Search the records for the word "header" and pick out every line that has it.

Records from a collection
☆ ☆ ☆ ☆

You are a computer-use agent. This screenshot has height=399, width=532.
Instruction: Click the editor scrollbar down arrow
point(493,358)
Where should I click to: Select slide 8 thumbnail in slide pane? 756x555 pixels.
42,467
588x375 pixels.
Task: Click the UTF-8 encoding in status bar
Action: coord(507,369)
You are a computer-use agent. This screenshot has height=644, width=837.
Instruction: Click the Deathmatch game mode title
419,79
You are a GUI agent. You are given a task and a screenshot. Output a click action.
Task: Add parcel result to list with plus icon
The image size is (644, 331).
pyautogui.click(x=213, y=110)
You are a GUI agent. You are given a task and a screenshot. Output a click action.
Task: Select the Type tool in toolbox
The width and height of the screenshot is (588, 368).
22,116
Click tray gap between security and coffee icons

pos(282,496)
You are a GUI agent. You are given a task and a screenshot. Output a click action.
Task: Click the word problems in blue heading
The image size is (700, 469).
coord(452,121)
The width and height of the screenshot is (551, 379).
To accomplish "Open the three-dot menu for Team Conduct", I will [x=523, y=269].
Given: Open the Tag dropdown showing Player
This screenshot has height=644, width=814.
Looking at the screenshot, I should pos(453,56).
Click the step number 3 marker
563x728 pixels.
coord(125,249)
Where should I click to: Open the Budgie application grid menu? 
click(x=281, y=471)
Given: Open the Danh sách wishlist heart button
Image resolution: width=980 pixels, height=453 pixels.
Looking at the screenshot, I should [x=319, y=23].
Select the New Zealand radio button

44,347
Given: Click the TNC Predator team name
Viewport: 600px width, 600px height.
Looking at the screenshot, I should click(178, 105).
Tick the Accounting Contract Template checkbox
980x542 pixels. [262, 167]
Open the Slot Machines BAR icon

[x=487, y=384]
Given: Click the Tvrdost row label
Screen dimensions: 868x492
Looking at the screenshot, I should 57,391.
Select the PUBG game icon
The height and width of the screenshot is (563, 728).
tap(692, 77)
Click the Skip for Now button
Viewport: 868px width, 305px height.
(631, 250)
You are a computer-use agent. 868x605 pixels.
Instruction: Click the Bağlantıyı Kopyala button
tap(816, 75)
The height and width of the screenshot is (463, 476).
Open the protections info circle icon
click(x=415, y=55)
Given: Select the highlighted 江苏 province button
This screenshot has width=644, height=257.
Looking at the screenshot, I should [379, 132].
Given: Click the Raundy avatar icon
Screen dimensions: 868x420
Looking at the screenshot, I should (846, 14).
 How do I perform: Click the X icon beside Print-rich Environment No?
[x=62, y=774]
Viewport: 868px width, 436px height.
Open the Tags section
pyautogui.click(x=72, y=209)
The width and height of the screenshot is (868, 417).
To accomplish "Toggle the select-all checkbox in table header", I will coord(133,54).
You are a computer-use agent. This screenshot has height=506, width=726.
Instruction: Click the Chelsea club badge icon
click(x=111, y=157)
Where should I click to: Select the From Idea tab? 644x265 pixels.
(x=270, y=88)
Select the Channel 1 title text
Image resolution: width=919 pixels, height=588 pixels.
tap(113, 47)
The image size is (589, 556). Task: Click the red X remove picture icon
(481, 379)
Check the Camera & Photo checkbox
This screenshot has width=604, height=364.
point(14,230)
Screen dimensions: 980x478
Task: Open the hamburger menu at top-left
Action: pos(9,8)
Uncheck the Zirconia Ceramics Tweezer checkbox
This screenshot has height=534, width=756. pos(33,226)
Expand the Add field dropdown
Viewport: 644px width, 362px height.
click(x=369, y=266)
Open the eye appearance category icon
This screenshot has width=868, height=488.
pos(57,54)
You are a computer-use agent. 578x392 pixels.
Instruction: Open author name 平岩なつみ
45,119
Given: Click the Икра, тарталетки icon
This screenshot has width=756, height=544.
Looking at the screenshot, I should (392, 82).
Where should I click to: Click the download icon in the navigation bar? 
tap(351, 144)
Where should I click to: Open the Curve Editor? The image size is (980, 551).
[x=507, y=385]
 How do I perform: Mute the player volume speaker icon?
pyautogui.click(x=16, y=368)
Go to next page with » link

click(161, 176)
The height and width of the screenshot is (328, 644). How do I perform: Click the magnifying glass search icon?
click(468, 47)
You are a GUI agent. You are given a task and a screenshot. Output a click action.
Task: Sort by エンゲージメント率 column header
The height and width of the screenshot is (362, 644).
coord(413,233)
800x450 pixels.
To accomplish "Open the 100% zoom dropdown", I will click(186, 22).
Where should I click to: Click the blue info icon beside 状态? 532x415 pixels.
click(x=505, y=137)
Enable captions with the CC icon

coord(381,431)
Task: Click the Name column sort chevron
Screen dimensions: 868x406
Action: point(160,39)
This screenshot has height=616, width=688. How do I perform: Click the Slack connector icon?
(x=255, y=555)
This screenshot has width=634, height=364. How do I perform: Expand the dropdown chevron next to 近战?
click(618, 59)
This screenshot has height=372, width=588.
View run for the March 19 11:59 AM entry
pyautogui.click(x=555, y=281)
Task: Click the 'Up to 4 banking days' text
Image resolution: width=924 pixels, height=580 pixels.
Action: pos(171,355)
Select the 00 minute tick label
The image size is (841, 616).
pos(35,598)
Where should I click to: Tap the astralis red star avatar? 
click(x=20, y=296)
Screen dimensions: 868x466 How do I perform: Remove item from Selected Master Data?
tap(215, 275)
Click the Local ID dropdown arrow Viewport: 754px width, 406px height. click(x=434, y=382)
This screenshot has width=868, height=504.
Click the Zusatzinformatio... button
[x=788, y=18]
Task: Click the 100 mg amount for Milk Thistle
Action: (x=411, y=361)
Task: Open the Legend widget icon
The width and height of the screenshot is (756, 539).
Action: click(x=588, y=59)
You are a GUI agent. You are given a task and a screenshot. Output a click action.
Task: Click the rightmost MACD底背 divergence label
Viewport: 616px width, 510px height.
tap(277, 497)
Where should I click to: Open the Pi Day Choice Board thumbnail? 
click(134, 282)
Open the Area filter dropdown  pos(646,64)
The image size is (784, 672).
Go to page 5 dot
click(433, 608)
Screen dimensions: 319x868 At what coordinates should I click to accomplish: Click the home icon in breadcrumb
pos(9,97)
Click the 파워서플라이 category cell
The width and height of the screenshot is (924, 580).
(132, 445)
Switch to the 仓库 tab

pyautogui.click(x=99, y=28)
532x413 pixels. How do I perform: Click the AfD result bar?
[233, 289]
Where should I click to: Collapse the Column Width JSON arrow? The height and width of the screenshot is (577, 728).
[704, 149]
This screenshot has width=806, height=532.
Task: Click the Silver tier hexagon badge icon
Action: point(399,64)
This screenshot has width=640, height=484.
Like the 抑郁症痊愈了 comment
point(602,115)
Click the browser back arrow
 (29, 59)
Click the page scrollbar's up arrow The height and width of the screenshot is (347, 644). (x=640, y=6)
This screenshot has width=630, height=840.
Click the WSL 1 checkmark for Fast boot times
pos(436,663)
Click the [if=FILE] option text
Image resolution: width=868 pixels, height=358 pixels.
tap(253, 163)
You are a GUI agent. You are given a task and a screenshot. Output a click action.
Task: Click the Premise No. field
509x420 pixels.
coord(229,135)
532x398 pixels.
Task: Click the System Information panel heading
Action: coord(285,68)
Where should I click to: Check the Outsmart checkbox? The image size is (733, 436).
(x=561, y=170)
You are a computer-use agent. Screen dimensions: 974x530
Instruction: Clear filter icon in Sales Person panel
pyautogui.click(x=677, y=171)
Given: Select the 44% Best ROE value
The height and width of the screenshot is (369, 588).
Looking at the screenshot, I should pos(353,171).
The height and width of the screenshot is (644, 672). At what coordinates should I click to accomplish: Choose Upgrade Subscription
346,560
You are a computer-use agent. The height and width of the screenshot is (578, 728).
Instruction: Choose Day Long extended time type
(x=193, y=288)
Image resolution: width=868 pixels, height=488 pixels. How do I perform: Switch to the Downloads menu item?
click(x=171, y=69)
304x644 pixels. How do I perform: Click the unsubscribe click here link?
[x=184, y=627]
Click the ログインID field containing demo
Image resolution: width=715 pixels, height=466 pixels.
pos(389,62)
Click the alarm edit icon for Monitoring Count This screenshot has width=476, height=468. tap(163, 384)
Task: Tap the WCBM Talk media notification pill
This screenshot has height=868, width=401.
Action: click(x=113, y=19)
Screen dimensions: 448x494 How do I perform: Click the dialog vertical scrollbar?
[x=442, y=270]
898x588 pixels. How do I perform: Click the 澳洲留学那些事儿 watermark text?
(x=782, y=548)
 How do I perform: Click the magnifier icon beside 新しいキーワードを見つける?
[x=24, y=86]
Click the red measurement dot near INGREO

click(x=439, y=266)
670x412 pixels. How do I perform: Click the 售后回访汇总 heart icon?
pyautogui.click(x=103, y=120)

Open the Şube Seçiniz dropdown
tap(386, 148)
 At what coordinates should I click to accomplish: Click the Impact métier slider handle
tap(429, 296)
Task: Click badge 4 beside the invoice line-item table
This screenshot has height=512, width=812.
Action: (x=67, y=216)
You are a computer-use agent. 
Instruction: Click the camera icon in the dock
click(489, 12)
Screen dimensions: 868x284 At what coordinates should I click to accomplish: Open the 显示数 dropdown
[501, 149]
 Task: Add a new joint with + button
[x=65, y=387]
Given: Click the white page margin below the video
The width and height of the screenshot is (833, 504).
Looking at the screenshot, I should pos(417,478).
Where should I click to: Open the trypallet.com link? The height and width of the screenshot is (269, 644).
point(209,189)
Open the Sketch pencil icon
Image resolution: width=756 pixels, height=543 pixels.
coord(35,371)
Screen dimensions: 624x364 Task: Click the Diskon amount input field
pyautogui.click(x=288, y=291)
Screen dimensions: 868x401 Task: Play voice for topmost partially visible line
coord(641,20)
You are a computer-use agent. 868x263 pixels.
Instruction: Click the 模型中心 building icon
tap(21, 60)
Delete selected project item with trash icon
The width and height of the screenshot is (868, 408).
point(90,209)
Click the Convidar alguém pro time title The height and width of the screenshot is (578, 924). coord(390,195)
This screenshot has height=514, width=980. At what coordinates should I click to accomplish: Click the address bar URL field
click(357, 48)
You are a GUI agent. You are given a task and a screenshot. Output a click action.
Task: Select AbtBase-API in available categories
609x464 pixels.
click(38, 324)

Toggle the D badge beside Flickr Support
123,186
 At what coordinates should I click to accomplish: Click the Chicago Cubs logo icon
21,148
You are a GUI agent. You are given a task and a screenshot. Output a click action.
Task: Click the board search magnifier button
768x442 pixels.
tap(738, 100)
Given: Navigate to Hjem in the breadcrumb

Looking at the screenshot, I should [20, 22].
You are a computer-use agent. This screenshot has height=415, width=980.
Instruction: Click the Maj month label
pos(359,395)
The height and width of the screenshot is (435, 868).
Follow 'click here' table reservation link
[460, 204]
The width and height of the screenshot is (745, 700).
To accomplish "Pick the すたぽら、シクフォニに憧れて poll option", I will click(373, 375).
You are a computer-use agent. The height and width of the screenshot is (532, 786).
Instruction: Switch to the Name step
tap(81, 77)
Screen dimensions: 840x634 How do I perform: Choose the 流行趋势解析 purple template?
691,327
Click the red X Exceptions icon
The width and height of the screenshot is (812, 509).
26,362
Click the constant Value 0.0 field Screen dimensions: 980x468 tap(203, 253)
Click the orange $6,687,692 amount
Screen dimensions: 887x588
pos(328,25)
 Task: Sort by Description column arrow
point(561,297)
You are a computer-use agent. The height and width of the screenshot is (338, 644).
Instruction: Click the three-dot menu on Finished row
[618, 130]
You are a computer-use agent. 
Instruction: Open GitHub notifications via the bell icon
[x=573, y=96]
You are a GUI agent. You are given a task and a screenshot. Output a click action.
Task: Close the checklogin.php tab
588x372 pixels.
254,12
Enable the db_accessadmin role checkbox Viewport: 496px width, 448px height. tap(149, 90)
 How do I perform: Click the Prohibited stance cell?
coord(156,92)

☆ ☆ ☆ ☆

(WRITTEN RESPONSE)
To accomplish "Toggle the select-all checkbox in table header", I will coord(133,54).
Task: Sort by エンゲージメント率 column header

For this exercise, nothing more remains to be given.